WHAT YOU NEED TO DO :: In the listing below, the lines starting at the line with "Open the Game Costumes menu" and ending at the line with "This screenshot has height=952, width=1270." are to be output verbatim. Images stay out of the copy.

INPUT DATA ::
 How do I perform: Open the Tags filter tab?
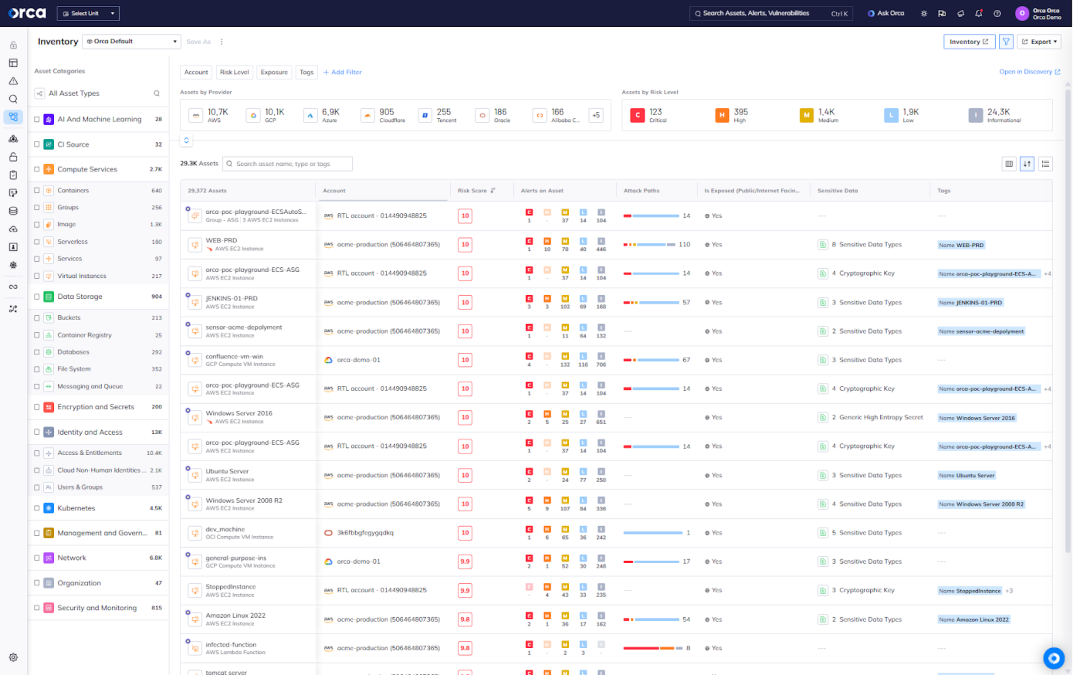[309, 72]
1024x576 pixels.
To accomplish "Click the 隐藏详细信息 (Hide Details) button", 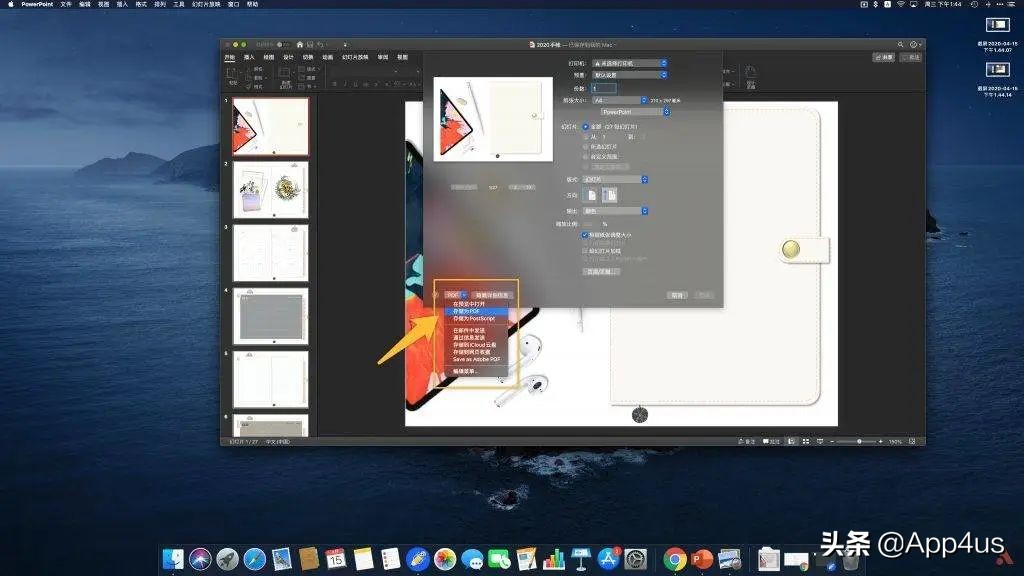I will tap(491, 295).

...

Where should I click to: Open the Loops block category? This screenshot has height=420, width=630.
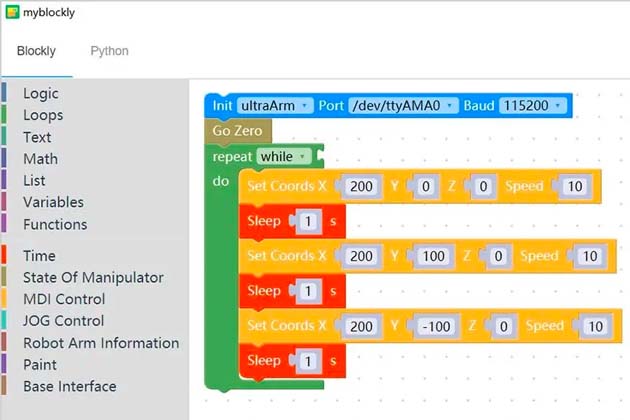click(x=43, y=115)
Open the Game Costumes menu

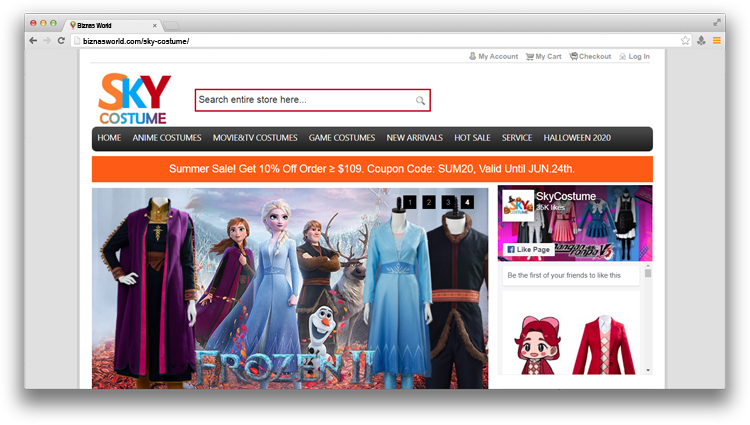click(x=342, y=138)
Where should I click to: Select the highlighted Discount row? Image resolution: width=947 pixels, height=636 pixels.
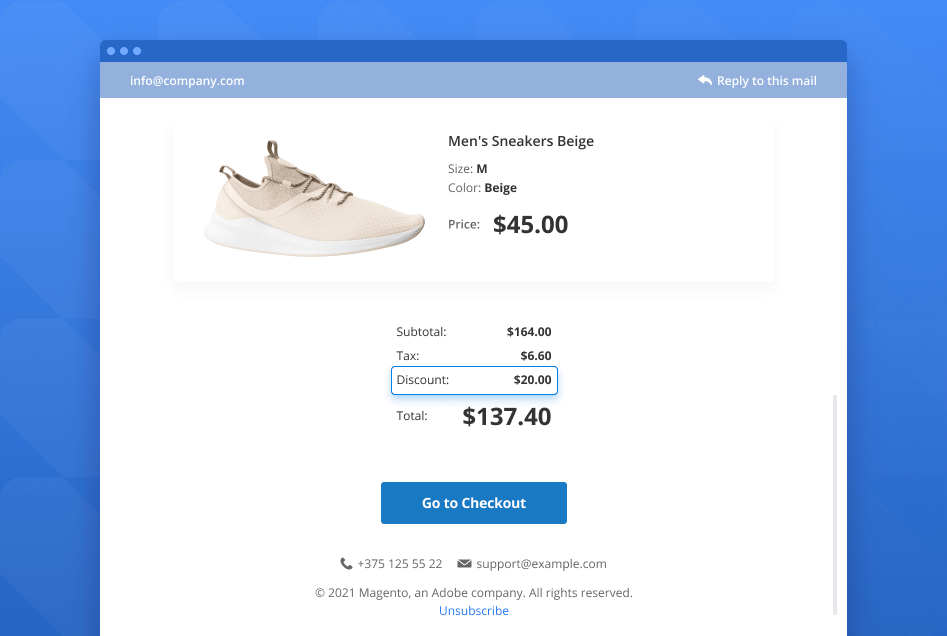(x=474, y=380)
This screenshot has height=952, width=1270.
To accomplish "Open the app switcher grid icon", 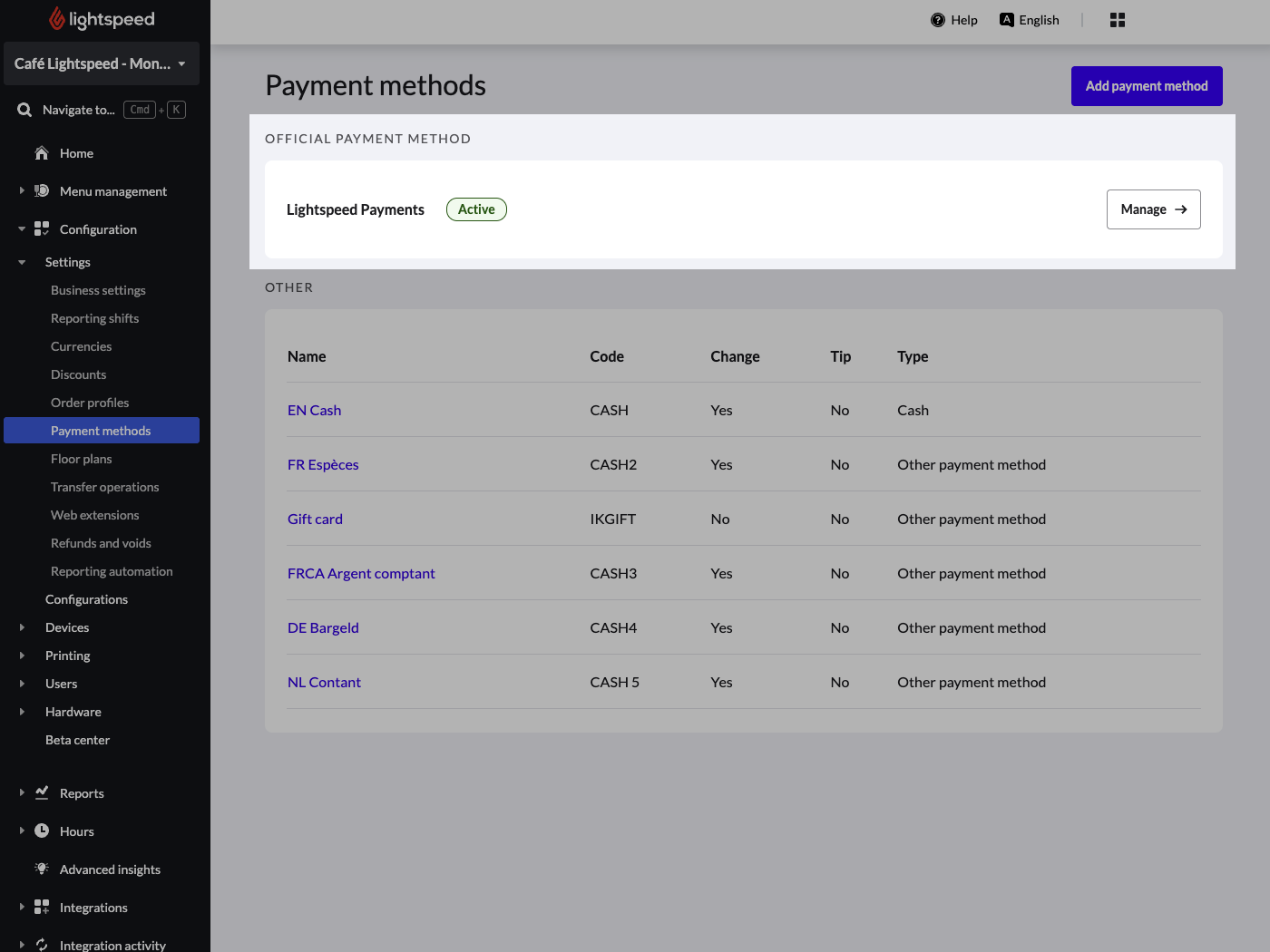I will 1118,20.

COMPLETED TASK ::
Open the Game Costumes menu

click(x=342, y=138)
Where should I click to: Select the highlighted Discount row? Image resolution: width=947 pixels, height=636 pixels.
(x=474, y=380)
This screenshot has height=952, width=1270.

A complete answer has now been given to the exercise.